## BEGIN Data provided

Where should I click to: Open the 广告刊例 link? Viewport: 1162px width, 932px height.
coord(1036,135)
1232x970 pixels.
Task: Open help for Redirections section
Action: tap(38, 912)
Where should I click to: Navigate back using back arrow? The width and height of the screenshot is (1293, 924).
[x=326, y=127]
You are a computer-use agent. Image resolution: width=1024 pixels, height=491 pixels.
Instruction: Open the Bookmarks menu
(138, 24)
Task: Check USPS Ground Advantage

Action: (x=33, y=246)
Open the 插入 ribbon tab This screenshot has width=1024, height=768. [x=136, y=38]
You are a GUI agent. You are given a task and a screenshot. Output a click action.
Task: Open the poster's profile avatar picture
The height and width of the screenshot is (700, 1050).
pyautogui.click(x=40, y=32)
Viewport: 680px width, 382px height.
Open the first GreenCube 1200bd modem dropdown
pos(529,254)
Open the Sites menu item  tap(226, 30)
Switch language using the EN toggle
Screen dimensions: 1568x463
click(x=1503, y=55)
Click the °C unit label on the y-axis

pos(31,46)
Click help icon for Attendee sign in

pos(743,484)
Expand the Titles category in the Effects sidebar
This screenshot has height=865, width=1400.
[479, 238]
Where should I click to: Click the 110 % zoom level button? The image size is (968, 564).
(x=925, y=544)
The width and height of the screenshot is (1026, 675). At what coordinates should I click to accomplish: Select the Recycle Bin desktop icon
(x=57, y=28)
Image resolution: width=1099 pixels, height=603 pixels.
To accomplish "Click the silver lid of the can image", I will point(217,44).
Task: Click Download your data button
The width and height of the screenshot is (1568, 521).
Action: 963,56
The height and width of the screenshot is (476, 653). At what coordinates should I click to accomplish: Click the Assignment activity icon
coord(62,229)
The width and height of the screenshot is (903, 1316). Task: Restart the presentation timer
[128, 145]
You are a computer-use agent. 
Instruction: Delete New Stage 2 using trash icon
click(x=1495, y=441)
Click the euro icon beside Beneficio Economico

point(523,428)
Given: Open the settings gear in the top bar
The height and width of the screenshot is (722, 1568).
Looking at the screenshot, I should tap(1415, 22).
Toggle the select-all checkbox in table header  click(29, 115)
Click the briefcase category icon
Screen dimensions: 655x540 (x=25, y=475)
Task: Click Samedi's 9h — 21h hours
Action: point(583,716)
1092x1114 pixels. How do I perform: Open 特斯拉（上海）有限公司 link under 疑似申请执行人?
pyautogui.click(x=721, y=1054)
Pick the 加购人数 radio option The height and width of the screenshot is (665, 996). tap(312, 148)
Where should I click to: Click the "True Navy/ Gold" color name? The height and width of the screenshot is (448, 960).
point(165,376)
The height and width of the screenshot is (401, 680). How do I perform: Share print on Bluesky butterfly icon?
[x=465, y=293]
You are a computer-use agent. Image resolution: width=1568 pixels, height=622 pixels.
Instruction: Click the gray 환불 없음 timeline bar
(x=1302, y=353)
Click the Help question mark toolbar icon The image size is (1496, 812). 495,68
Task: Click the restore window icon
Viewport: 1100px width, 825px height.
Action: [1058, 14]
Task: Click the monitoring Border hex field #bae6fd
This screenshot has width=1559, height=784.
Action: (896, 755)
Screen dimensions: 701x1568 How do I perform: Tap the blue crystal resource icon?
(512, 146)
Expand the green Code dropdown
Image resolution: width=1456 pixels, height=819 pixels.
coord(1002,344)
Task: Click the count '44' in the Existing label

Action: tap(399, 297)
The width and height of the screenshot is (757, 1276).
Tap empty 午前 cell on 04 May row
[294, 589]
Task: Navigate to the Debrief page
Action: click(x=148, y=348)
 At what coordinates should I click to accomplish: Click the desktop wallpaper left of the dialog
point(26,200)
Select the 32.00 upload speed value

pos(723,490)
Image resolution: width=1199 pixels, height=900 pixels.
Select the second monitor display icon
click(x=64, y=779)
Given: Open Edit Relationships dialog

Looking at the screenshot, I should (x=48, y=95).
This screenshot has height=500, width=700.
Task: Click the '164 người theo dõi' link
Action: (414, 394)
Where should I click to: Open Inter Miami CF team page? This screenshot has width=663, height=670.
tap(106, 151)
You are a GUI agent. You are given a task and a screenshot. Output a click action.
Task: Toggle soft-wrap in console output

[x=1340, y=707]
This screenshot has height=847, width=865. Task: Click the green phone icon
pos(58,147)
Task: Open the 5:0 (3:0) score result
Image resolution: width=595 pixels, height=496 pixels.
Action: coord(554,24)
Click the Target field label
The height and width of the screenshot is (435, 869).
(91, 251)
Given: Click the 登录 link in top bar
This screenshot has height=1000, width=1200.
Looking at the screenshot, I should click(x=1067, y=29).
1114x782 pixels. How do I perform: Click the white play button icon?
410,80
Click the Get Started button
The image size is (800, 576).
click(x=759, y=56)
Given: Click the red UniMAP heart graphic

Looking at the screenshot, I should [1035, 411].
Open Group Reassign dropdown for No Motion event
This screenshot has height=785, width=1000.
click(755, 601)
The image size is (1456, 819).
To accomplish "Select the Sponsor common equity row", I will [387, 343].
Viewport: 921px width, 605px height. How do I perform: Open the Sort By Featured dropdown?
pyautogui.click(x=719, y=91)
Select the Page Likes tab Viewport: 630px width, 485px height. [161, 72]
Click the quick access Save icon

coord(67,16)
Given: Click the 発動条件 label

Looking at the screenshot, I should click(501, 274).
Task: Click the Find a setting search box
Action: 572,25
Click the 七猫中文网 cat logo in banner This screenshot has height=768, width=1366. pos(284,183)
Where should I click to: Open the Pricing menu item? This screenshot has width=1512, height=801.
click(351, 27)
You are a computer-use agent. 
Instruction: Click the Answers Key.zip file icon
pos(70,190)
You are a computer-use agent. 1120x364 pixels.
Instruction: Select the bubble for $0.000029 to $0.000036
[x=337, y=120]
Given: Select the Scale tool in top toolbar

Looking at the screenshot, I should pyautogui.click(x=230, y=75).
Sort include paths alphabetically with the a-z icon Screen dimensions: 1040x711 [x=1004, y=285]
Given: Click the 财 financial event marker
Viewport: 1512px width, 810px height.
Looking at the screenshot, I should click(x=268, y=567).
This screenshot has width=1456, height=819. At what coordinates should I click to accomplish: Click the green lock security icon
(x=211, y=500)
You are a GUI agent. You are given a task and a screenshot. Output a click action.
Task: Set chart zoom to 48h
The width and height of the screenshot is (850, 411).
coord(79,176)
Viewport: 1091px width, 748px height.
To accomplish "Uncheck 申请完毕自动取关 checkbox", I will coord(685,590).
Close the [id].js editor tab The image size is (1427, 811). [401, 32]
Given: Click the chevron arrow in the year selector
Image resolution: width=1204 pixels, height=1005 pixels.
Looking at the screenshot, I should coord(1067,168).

## END Data provided

Put every line of the material above into a JSON list of strings, one string per line, and leave out the blank lines.

Task response:
[
  "Where should I click to: Open the 广告刊例 link? Viewport: 1162px width, 932px height.",
  "coord(1036,135)",
  "1232x970 pixels.",
  "Task: Open help for Redirections section",
  "Action: tap(38, 912)",
  "Where should I click to: Navigate back using back arrow? The width and height of the screenshot is (1293, 924).",
  "[x=326, y=127]",
  "You are a computer-use agent. Image resolution: width=1024 pixels, height=491 pixels.",
  "Instruction: Open the Bookmarks menu",
  "(138, 24)",
  "Task: Check USPS Ground Advantage",
  "Action: (x=33, y=246)",
  "Open the 插入 ribbon tab This screenshot has width=1024, height=768. [x=136, y=38]",
  "You are a GUI agent. You are given a task and a screenshot. Output a click action.",
  "Task: Open the poster's profile avatar picture",
  "The height and width of the screenshot is (700, 1050).",
  "pyautogui.click(x=40, y=32)",
  "Viewport: 680px width, 382px height.",
  "Open the first GreenCube 1200bd modem dropdown",
  "pos(529,254)",
  "Open the Sites menu item  tap(226, 30)",
  "Switch language using the EN toggle",
  "Screen dimensions: 1568x463",
  "click(x=1503, y=55)",
  "Click the °C unit label on the y-axis",
  "pos(31,46)",
  "Click help icon for Attendee sign in",
  "pos(743,484)",
  "Expand the Titles category in the Effects sidebar",
  "This screenshot has height=865, width=1400.",
  "[479, 238]",
  "Where should I click to: Click the 110 % zoom level button? The image size is (968, 564).",
  "(x=925, y=544)",
  "The width and height of the screenshot is (1026, 675). At what coordinates should I click to accomplish: Select the Recycle Bin desktop icon",
  "(x=57, y=28)",
  "Image resolution: width=1099 pixels, height=603 pixels.",
  "To accomplish \"Click the silver lid of the can image\", I will point(217,44).",
  "Task: Click Download your data button",
  "The width and height of the screenshot is (1568, 521).",
  "Action: 963,56",
  "The height and width of the screenshot is (476, 653). At what coordinates should I click to accomplish: Click the Assignment activity icon",
  "coord(62,229)",
  "The width and height of the screenshot is (903, 1316). Task: Restart the presentation timer",
  "[128, 145]",
  "You are a computer-use agent. ",
  "Instruction: Delete New Stage 2 using trash icon",
  "click(x=1495, y=441)",
  "Click the euro icon beside Beneficio Economico",
  "point(523,428)",
  "Given: Open the settings gear in the top bar",
  "The height and width of the screenshot is (722, 1568).",
  "Looking at the screenshot, I should tap(1415, 22).",
  "Toggle the select-all checkbox in table header  click(29, 115)",
  "Click the briefcase category icon",
  "Screen dimensions: 655x540 (x=25, y=475)",
  "Task: Click Samedi's 9h — 21h hours",
  "Action: point(583,716)",
  "1092x1114 pixels. How do I perform: Open 特斯拉（上海）有限公司 link under 疑似申请执行人?",
  "pyautogui.click(x=721, y=1054)",
  "Pick the 加购人数 radio option The height and width of the screenshot is (665, 996). tap(312, 148)",
  "Where should I click to: Click the \"True Navy/ Gold\" color name? The height and width of the screenshot is (448, 960).",
  "point(165,376)",
  "The height and width of the screenshot is (401, 680). How do I perform: Share print on Bluesky butterfly icon?",
  "[x=465, y=293]",
  "You are a computer-use agent. Image resolution: width=1568 pixels, height=622 pixels.",
  "Instruction: Click the gray 환불 없음 timeline bar",
  "(x=1302, y=353)",
  "Click the Help question mark toolbar icon The image size is (1496, 812). 495,68",
  "Task: Click the restore window icon",
  "Viewport: 1100px width, 825px height.",
  "Action: [1058, 14]",
  "Task: Click the monitoring Border hex field #bae6fd",
  "This screenshot has width=1559, height=784.",
  "Action: (896, 755)",
  "Screen dimensions: 701x1568 How do I perform: Tap the blue crystal resource icon?",
  "(512, 146)",
  "Expand the green Code dropdown",
  "Image resolution: width=1456 pixels, height=819 pixels.",
  "coord(1002,344)",
  "Task: Click the count '44' in the Existing label",
  "Action: tap(399, 297)",
  "The width and height of the screenshot is (757, 1276).",
  "Tap empty 午前 cell on 04 May row",
  "[294, 589]",
  "Task: Navigate to the Debrief page",
  "Action: click(x=148, y=348)",
  " At what coordinates should I click to accomplish: Click the desktop wallpaper left of the dialog",
  "point(26,200)",
  "Select the 32.00 upload speed value",
  "pos(723,490)",
  "Image resolution: width=1199 pixels, height=900 pixels.",
  "Select the second monitor display icon",
  "click(x=64, y=779)",
  "Given: Open Edit Relationships dialog",
  "Looking at the screenshot, I should (x=48, y=95).",
  "This screenshot has height=500, width=700.",
  "Task: Click the '164 người theo dõi' link",
  "Action: (414, 394)",
  "Where should I click to: Open Inter Miami CF team page? This screenshot has width=663, height=670.",
  "tap(106, 151)",
  "You are a GUI agent. You are given a task and a screenshot. Output a click action.",
  "Task: Toggle soft-wrap in console output",
  "[x=1340, y=707]",
  "This screenshot has height=847, width=865. Task: Click the green phone icon",
  "pos(58,147)",
  "Task: Open the 5:0 (3:0) score result",
  "Image resolution: width=595 pixels, height=496 pixels.",
  "Action: coord(554,24)",
  "Click the Target field label",
  "The height and width of the screenshot is (435, 869).",
  "(91, 251)",
  "Given: Click the 登录 link in top bar",
  "This screenshot has height=1000, width=1200.",
  "Looking at the screenshot, I should click(x=1067, y=29).",
  "1114x782 pixels. How do I perform: Click the white play button icon?",
  "410,80",
  "Click the Get Started button",
  "The image size is (800, 576).",
  "click(x=759, y=56)",
  "Given: Click the red UniMAP heart graphic",
  "Looking at the screenshot, I should [1035, 411].",
  "Open Group Reassign dropdown for No Motion event",
  "This screenshot has height=785, width=1000.",
  "click(755, 601)",
  "The image size is (1456, 819).",
  "To accomplish \"Select the Sponsor common equity row\", I will [387, 343].",
  "Viewport: 921px width, 605px height. How do I perform: Open the Sort By Featured dropdown?",
  "pyautogui.click(x=719, y=91)",
  "Select the Page Likes tab Viewport: 630px width, 485px height. [161, 72]",
  "Click the quick access Save icon",
  "coord(67,16)",
  "Given: Click the 発動条件 label",
  "Looking at the screenshot, I should click(501, 274).",
  "Task: Click the Find a setting search box",
  "Action: 572,25",
  "Click the 七猫中文网 cat logo in banner This screenshot has height=768, width=1366. pos(284,183)",
  "Where should I click to: Open the Pricing menu item? This screenshot has width=1512, height=801.",
  "click(351, 27)",
  "You are a computer-use agent. ",
  "Instruction: Click the Answers Key.zip file icon",
  "pos(70,190)",
  "You are a computer-use agent. 1120x364 pixels.",
  "Instruction: Select the bubble for $0.000029 to $0.000036",
  "[x=337, y=120]",
  "Given: Select the Scale tool in top toolbar",
  "Looking at the screenshot, I should pyautogui.click(x=230, y=75).",
  "Sort include paths alphabetically with the a-z icon Screen dimensions: 1040x711 [x=1004, y=285]",
  "Given: Click the 财 financial event marker",
  "Viewport: 1512px width, 810px height.",
  "Looking at the screenshot, I should click(x=268, y=567).",
  "This screenshot has width=1456, height=819. At what coordinates should I click to accomplish: Click the green lock security icon",
  "(x=211, y=500)",
  "You are a GUI agent. You are given a task and a screenshot. Output a click action.",
  "Task: Set chart zoom to 48h",
  "The width and height of the screenshot is (850, 411).",
  "coord(79,176)",
  "Viewport: 1091px width, 748px height.",
  "To accomplish \"Uncheck 申请完毕自动取关 checkbox\", I will coord(685,590).",
  "Close the [id].js editor tab The image size is (1427, 811). [401, 32]",
  "Given: Click the chevron arrow in the year selector",
  "Image resolution: width=1204 pixels, height=1005 pixels.",
  "Looking at the screenshot, I should coord(1067,168)."
]